The answer is: When the cost of reducing pollution just a bit more is the same as the value of the benefit derived from doing so. The answer is simple. but doing the math is complicated.
Fortunately, a back-of-the-envelope" estimate for the costs and benefits of greenhouse gas reductions provides a pretty clear picture. On the cost side, the Congressional Budget Office estimates that any cap-and-trade bill that would reduce carbon dioxide emissions by 15 percent could cost the average household roughly $1,600 (in 2006 dollars).
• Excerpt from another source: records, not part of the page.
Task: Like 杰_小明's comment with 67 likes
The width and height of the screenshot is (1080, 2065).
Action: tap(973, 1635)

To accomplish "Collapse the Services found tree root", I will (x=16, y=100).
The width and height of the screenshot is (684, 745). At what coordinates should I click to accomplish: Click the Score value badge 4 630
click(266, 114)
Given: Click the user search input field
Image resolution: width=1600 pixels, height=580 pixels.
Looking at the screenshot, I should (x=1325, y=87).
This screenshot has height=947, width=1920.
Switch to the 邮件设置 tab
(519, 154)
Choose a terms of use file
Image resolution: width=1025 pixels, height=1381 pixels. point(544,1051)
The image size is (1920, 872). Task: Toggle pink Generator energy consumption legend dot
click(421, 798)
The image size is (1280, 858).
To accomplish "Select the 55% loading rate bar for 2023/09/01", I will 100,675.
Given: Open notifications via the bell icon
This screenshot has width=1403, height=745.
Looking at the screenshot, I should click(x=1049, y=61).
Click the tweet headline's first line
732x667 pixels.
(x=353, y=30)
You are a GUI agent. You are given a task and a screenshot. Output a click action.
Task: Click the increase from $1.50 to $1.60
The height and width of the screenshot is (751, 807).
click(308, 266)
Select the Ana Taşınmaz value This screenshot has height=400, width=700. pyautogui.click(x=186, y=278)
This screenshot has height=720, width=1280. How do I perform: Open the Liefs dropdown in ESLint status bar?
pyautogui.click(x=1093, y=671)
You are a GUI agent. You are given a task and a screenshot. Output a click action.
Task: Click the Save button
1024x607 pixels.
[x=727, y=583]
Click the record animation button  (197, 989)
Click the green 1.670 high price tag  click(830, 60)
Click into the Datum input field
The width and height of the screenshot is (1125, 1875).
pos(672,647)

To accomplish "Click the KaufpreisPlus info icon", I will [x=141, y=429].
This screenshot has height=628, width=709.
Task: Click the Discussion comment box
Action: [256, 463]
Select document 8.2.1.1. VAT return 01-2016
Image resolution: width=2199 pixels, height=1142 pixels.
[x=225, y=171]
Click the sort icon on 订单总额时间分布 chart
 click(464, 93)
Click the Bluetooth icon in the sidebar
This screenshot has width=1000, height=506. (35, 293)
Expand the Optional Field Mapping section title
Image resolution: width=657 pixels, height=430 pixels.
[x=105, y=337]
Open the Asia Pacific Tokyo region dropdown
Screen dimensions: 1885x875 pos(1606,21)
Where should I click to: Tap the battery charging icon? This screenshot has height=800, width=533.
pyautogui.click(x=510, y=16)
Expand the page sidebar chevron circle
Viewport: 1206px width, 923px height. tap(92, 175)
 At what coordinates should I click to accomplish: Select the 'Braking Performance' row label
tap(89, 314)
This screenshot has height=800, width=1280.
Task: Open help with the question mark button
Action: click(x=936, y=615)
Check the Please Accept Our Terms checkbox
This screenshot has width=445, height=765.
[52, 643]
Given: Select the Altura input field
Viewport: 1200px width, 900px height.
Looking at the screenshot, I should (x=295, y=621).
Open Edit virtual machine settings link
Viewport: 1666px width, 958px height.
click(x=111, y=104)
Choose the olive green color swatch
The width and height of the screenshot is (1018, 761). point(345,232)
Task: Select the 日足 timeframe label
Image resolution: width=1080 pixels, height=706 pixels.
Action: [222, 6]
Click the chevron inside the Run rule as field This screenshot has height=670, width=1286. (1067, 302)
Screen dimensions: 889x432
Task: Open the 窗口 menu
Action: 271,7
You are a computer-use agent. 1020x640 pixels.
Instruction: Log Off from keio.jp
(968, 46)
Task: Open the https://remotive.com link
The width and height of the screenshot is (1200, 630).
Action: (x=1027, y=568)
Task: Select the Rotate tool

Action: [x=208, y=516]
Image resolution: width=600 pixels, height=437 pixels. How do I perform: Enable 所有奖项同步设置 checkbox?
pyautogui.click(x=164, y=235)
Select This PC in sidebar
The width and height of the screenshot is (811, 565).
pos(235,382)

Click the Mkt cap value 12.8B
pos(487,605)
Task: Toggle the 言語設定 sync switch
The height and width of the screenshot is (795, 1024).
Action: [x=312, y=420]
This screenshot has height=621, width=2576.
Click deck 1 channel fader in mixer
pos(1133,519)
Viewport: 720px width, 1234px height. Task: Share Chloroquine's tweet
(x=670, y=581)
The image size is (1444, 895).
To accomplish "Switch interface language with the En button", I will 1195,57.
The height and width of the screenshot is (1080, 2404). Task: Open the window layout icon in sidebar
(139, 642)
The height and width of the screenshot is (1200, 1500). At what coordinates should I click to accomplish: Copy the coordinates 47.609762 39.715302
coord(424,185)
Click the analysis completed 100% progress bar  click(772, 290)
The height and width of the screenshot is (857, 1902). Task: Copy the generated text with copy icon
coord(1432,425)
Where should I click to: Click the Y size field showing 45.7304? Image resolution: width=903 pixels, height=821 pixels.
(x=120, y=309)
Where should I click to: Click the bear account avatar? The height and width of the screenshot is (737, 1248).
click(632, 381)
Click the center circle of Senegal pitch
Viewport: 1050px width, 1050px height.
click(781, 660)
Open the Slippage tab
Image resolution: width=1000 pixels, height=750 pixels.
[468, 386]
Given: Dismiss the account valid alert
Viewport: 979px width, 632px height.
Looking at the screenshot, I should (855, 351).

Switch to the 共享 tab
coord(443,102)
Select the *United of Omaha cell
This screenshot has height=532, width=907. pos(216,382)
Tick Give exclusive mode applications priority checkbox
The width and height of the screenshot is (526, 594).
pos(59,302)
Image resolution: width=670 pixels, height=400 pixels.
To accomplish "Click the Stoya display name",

Further, "The rise in prices would impose a larger burden, relative to income, on low-income households ...." (Households in the lowest income quintile spend 21 percent of their income on energy-intensive items compared with 4 percent for the highest one-fifth of American households.)
A Heritage Foundation analysis finds that Waxman-Markey would, by 2035, raise electricity rates 90 percent, gasoline prices 74 percent, residential natural gas prices 55 percent and an average family's monthly energy bill by more than $100.
How about the corresponding value of reducing greenhouse emissions? Congress has made no attempt to answer this obvious question.
One estimate by Paul Knappenberger, an environmental scientist with 20 years experience as a climate researcher, concludes "by the year 2050, the Waxman-Markey Climate Bill would result in a global temperature 'savings' of about 0.05 degrees Centigrade ... about two years' worth of warming." In short, this legislation creates very high costs for American households and produces NO discernable benefit!
As an elder in a 300-member evangelical church, I am aware of efforts to recruit church leaders to push for climate change legislation. The advocates label their efforts "creation care" and claim Biblical support for their position based mainly on helping the "least among us" and stewardship of God's creation.
But efforts to reduce carbon dioxide emissions necessarily result in higher energy costs that impact "the least among us" most harshly. The Biblical command to care for the poor and deal with them justly should give us pause as we consider policies with almost no benefit and great cost to the least of these.